Elijah's hand moved.
Not to strike. Just... twitched. His fingers uncurled. Curled again. The motion of a man who wanted to punch someone and was holding himself back.
"Do it," Lucian said. "Come on. Stop pretending to be the hero. Show Gerry and Tyla your true self. The self you've always been."
"Do it!"
---
"A man who is patient in his emotions," Wonko said, "escapes a hundred years of sorrow."
Elijah's hand relaxed.
His fingers uncurled. His arm dropped. The tension in his shoulders drained away—not gone, just... released.
He stepped back.
His eyes—still dark, still tired—met Lucian's. But the rage behind them had settled. Replaced by something clearer. Something colder.
"I get it," Elijah said.
His voice was quiet.
"I get why you're always at my face."
Lucian's grin faltered.
"It's Aubrey. No matter how much I hurt her, she still loved me. And she wouldn't take you as a second replacement."
Lucian's expression didn't change.
But something behind his eyes cracked.
"Ouch," Gerry muttered.
Tyla didn't speak.
Her internal thoughts churned.
Aubrey. The former WELB 7 news anchor who went missing. Elijah and her were... together? And he also dated Chloe Halvern?

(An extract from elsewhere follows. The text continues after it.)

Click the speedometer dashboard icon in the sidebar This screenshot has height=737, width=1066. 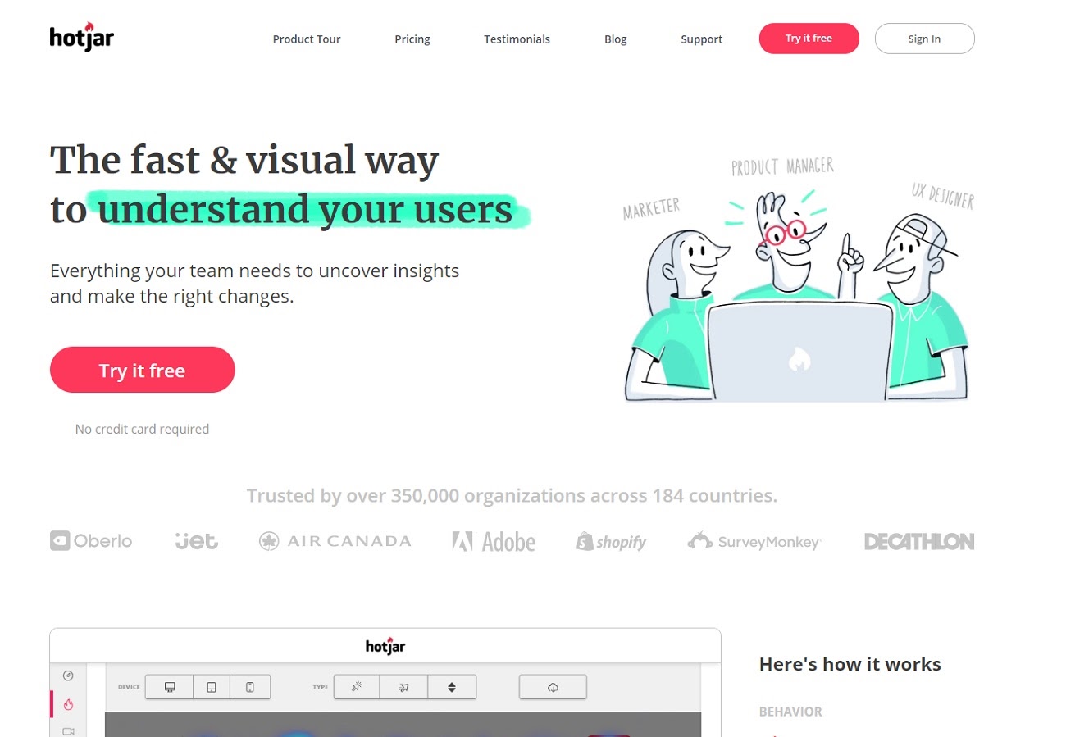pos(68,675)
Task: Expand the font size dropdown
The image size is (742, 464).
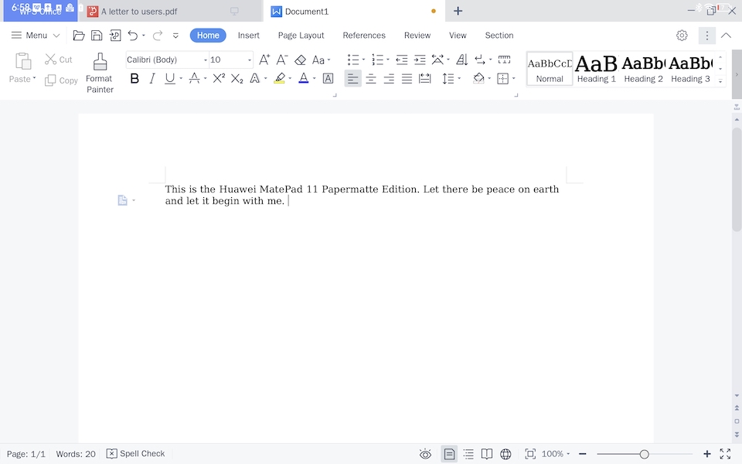Action: pos(250,60)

Is he doing the same thing to me?
Am I just another one in a line of women he'll use and discard?
Her face flushed.
Not pink. Red. A deep, burning red that spread from her throat to her cheeks to the tips of her ears.
She looked at Elijah.
At the way he stood—still, composed, but with something broken behind his eyes.
Red flags, she thought. I'm seeing red flags.

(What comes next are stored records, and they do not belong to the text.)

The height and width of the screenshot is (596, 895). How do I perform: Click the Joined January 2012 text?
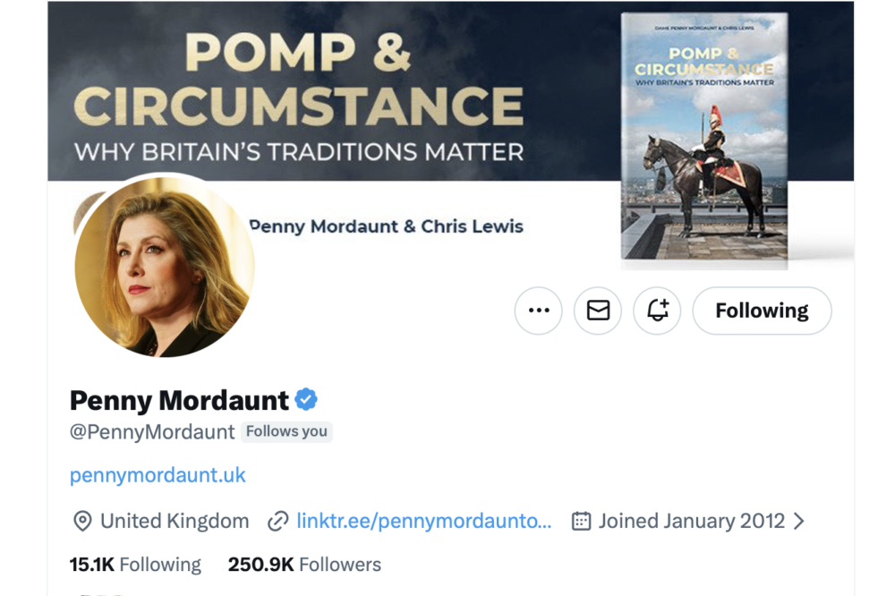pos(692,521)
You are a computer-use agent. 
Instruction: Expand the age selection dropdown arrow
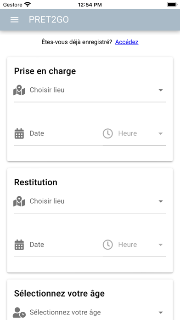click(x=161, y=313)

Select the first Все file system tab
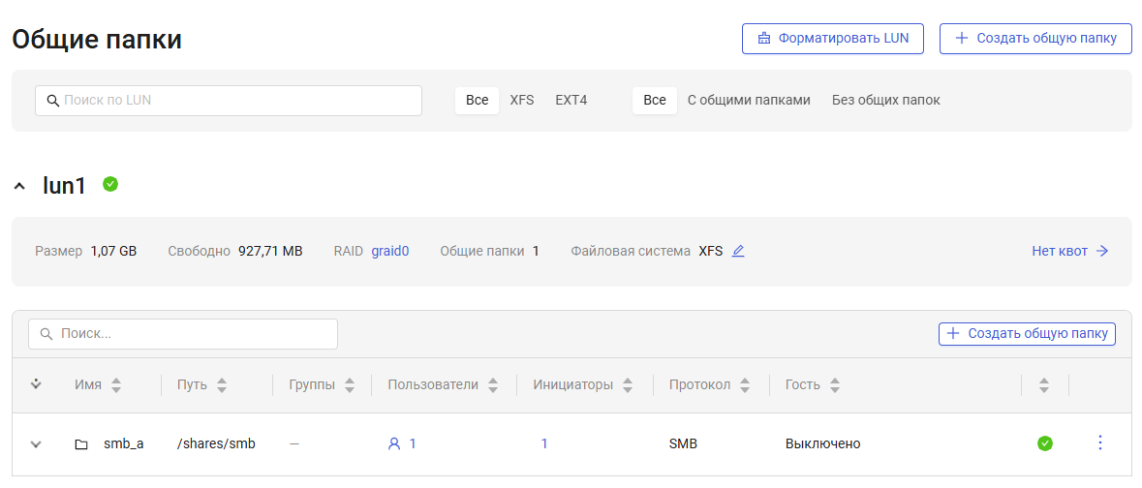[477, 101]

But I don't know if I care.
---
Elijah turned.
He walked toward the edge of the clearing. His boots crunched on the dirt. His shadow stretched behind him, long and dark in the floodlights.
He didn't look back.
Lucian stood where Elijah had left him.
The rings on his arms were dim. Almost dark. His fists were still raised—not in attack, in memory. His chest heaved. His breath came in ragged gasps.
But his eyes.
His eyes were sad.
The kind of sad that came from losing something you never had.
The floodlights flickered.
The clearing was silent.
And Elijah disappeared into the darkness.